As a rule, I think it works well when you consider the following, "if your first thought is to use regular expressions, you really should not". This has served me well personally and when you think about it, there are actually less places where regular expressions do a better job than string functions or just simple parsing. Naturally there are tasks that you absolutely need regular expressions for. Before PHP's filter library became part of the core, the only way to parse a url or a complicated dsn (data source name) was to use regular expressions. Thankfully, this is no longer necessary.

Another annoying fact about regular expressions is that they are generally unreadable. You should note that I am not talking about small expressions. The atypical, 50 to 100 characters long expressions are the most unfriendly things in the programming industry. The expressions make sense just long enough for you to make sure it works and after that you, or whoever is made responsible for your code, needs to spend a good load of time looking at it to make any sense of it. Changing or fixing a bug in a complicated regular expression is a nightmare, which is not made any easier by the fact that few programmers comment their expressions properly. Most of the time it just sits somewhere in middle of the code and is considered just as natural as any single if or switch statement.
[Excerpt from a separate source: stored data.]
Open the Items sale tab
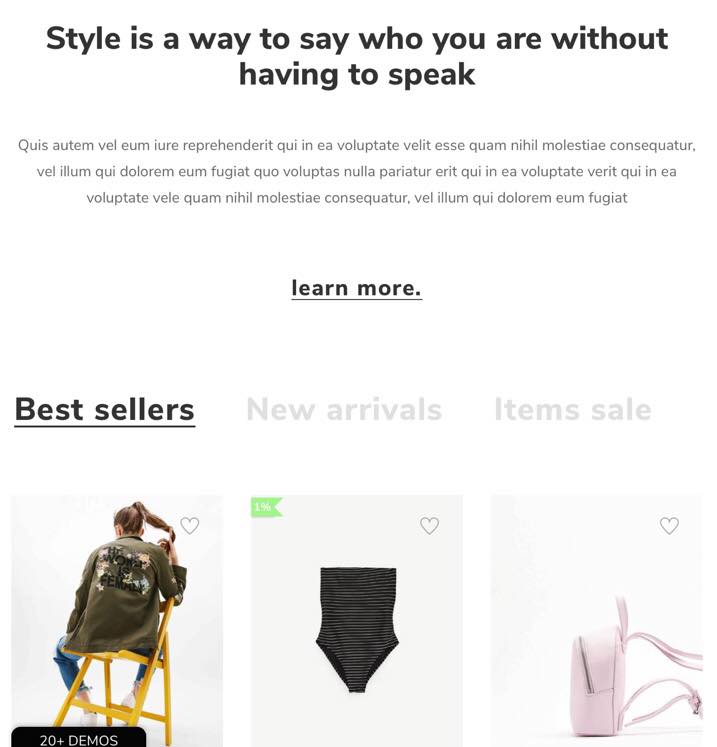This screenshot has width=717, height=747. tap(573, 409)
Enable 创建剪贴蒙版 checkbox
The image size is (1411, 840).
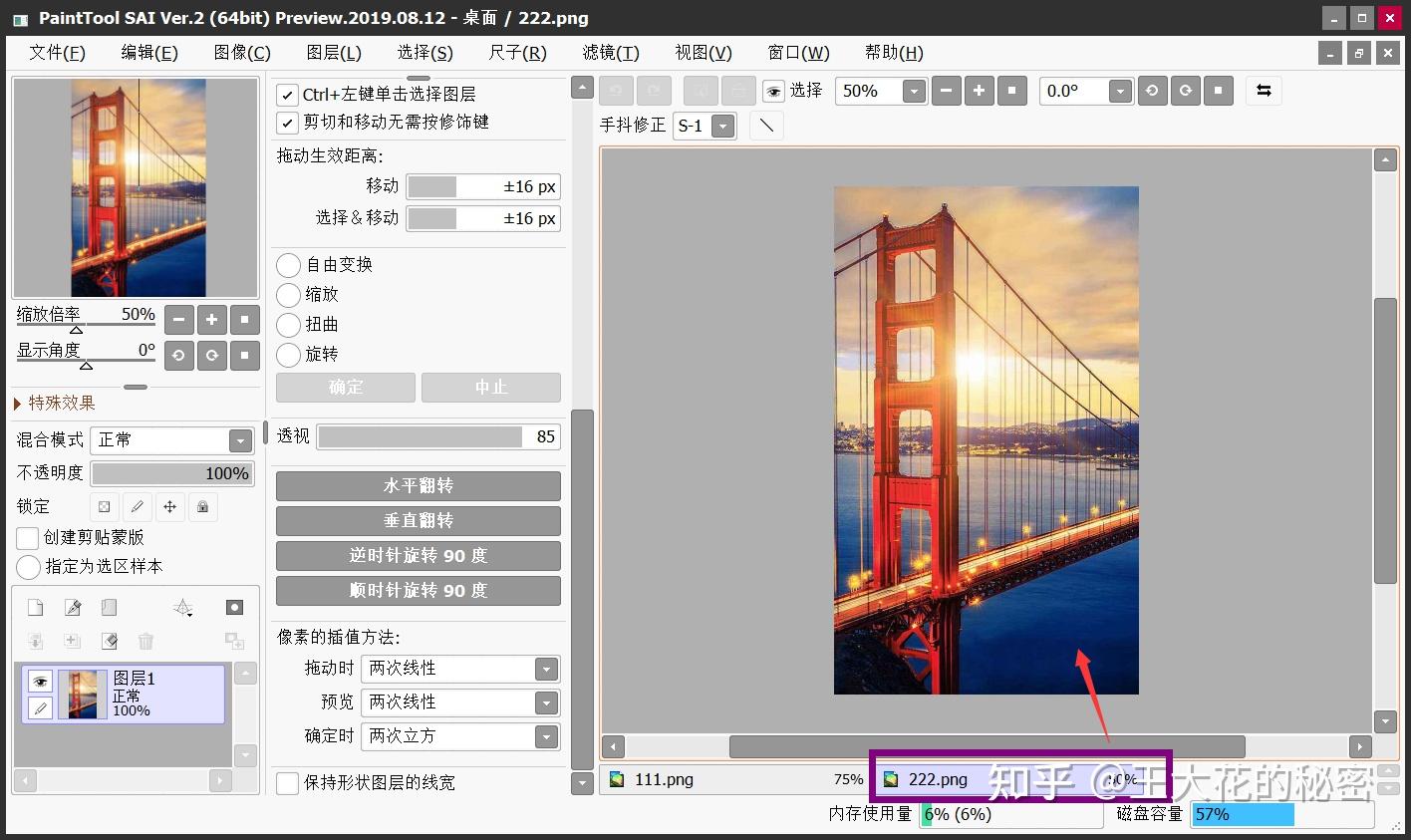pyautogui.click(x=28, y=538)
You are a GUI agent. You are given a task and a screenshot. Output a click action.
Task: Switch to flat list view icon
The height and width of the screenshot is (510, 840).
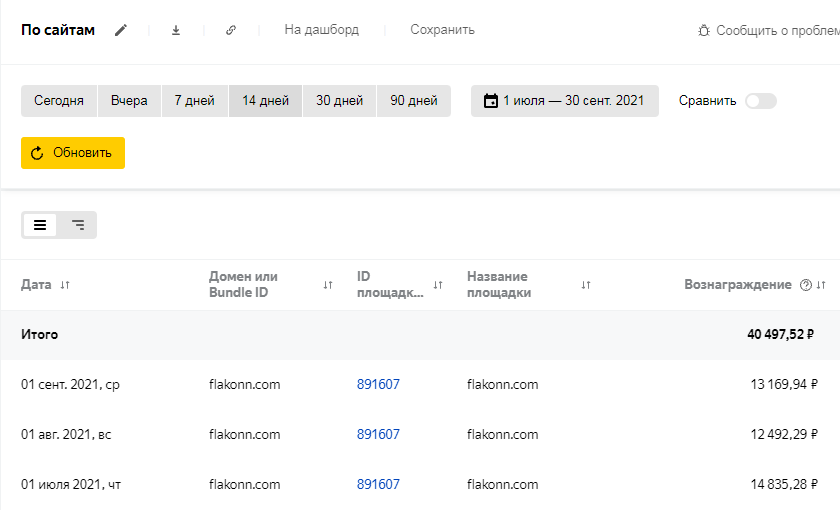(x=40, y=225)
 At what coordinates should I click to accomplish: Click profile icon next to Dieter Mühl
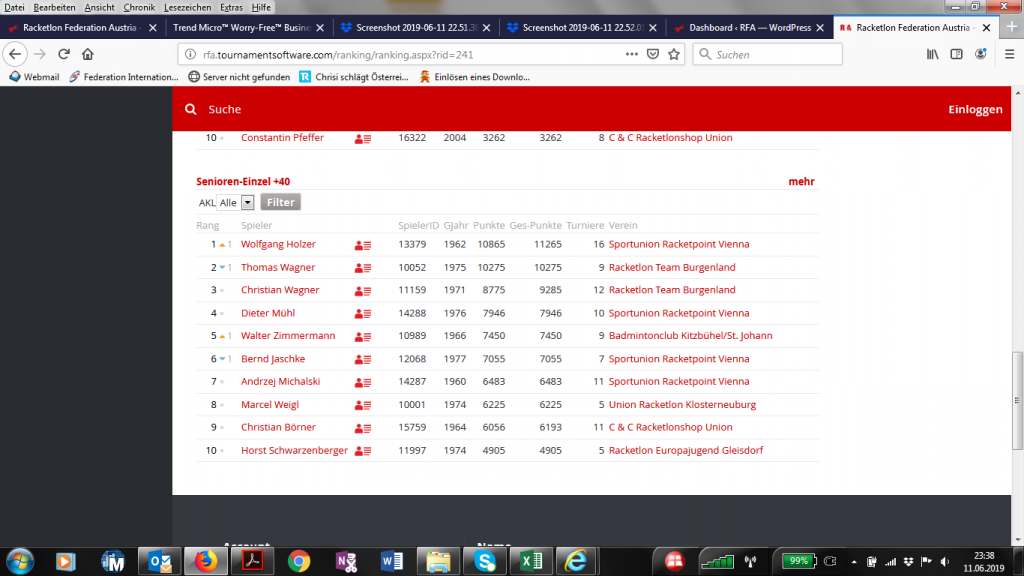click(x=363, y=314)
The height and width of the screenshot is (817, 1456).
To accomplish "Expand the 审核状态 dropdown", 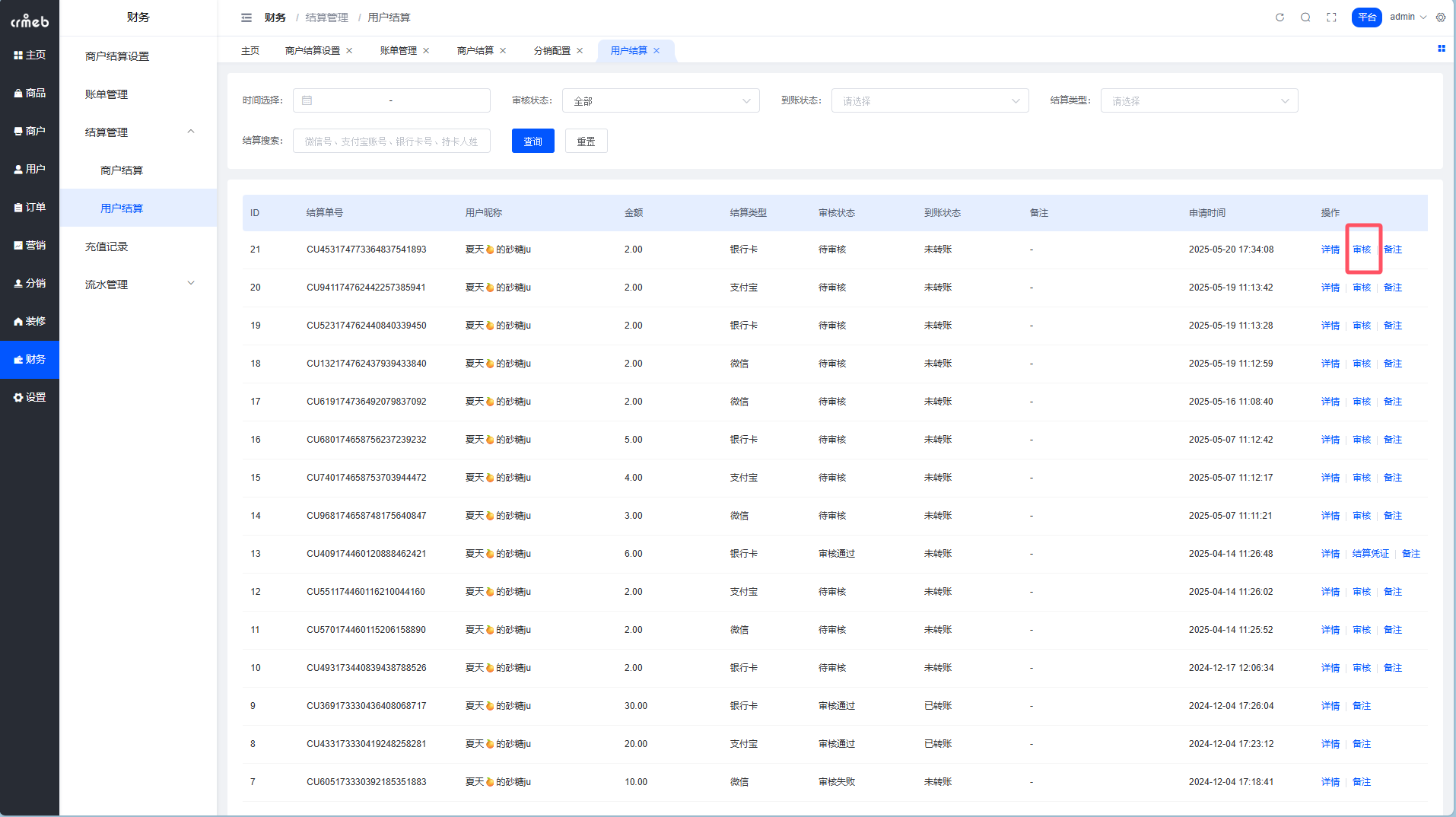I will pyautogui.click(x=660, y=101).
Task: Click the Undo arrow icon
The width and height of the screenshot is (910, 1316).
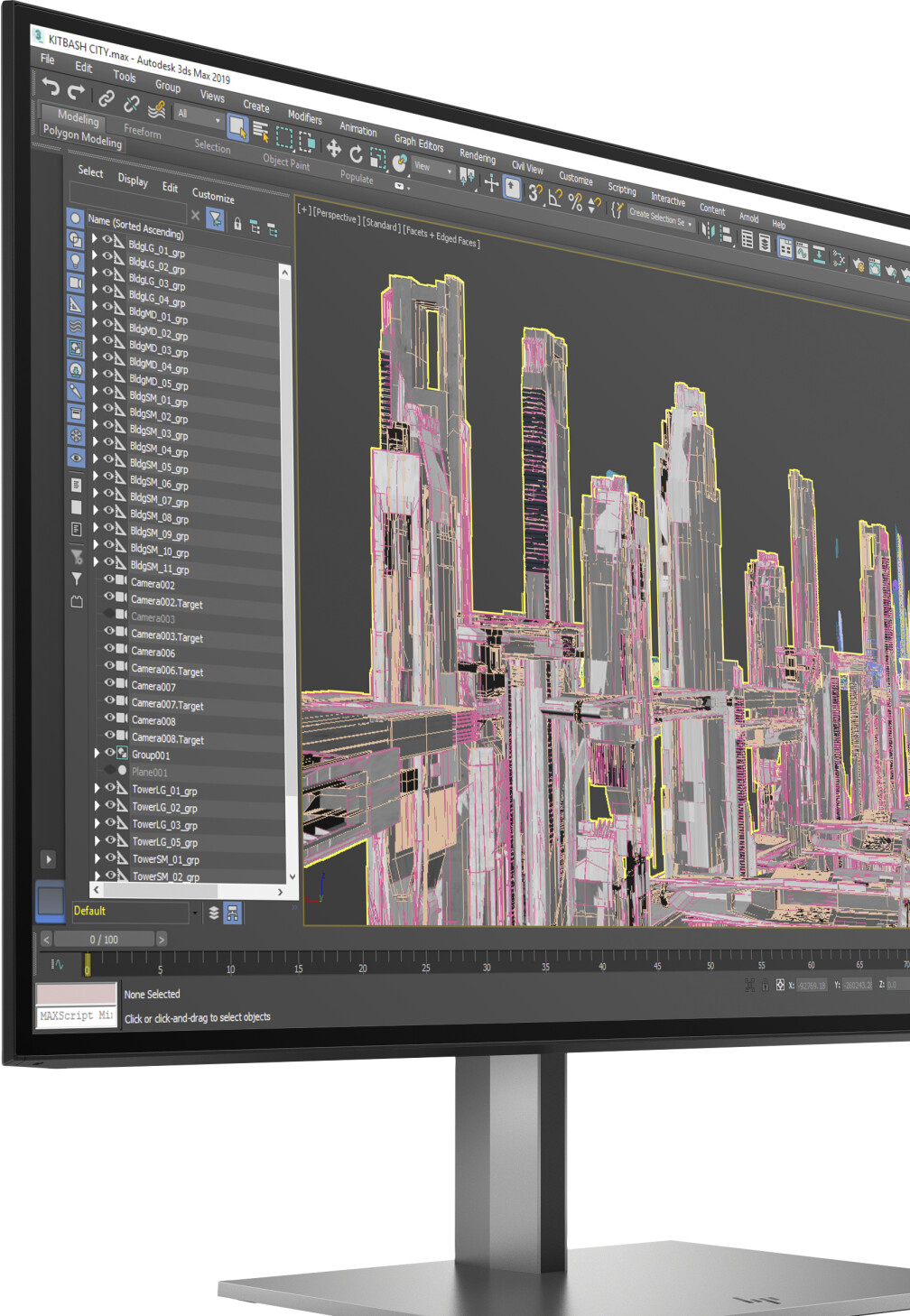Action: (51, 87)
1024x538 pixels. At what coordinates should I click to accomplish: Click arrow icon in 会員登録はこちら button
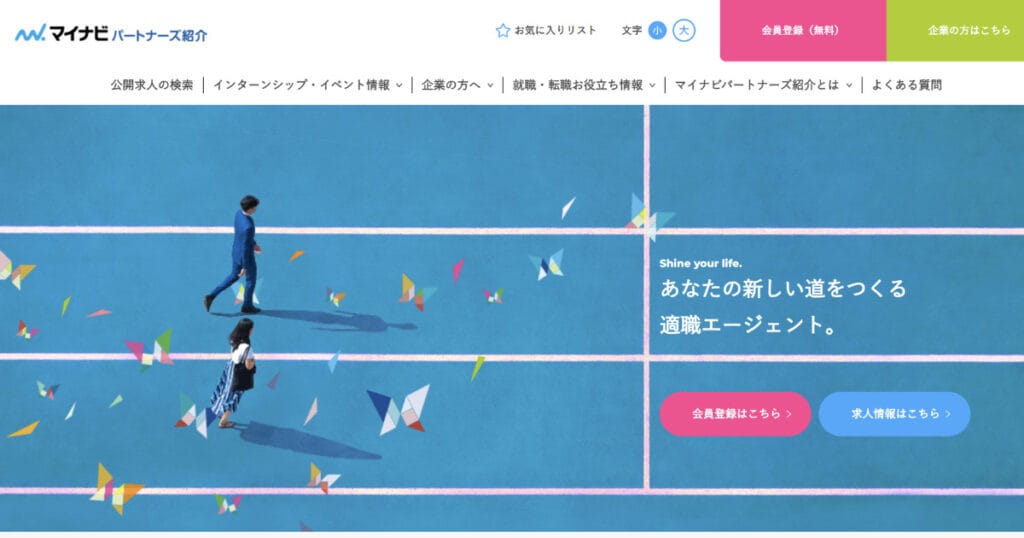pyautogui.click(x=789, y=414)
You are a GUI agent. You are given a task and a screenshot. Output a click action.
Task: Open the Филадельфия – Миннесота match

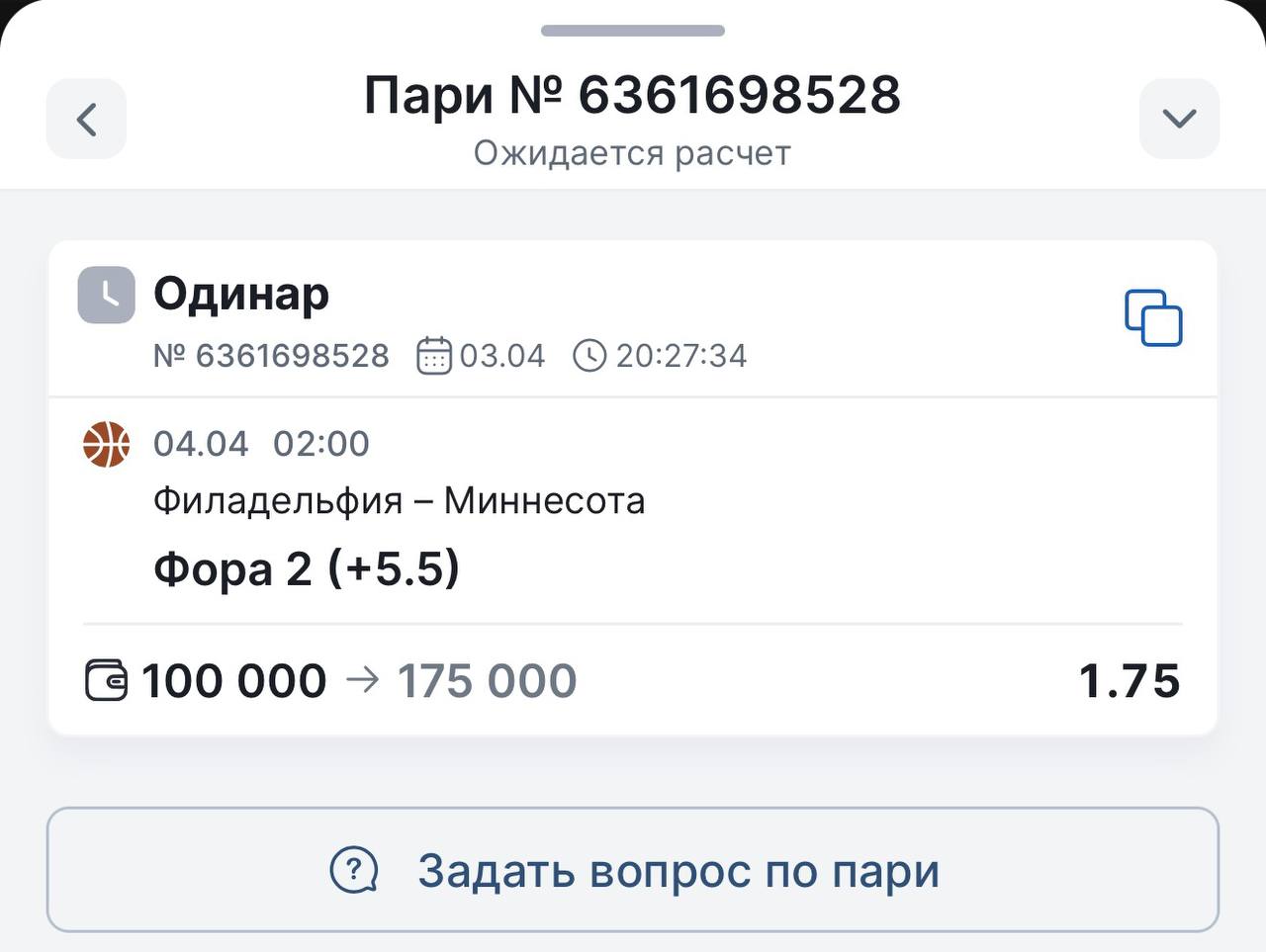pyautogui.click(x=399, y=501)
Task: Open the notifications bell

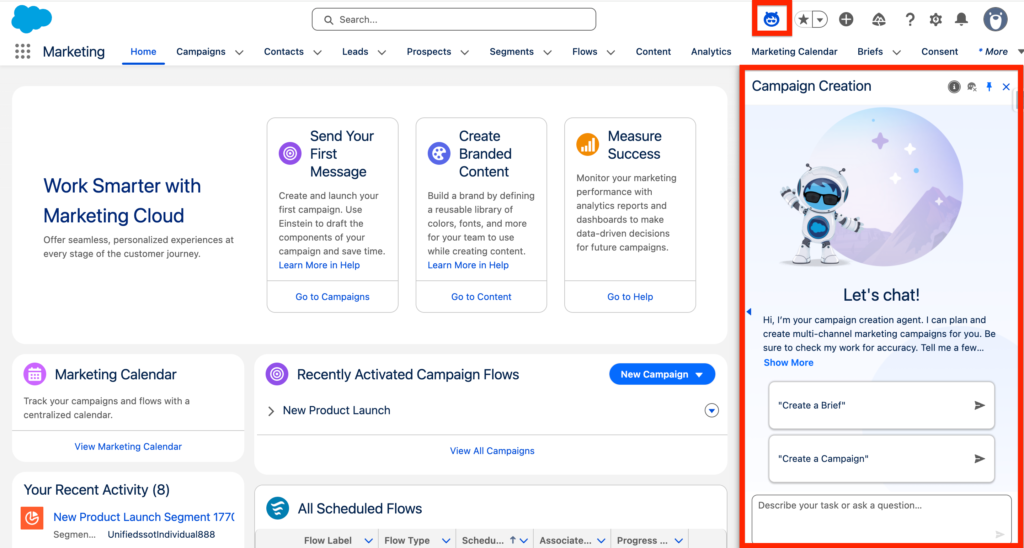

Seems I made this into more of a rant than an insightful article, but that probably only serves to demonstrate the frustration I often experience with regular expressions.

Busy, busy

I think I should apologize for my long absence. After Christmas and the 2008 new year I have been quite busy with numerous projects. One of the foremost is Atom, my component library that I am currently in the process of making publicly available. I will be writing more on that at later time, when I will be putting together an introductory article for it.

However now I am forcing myself to finally sit down a write on my blog again :)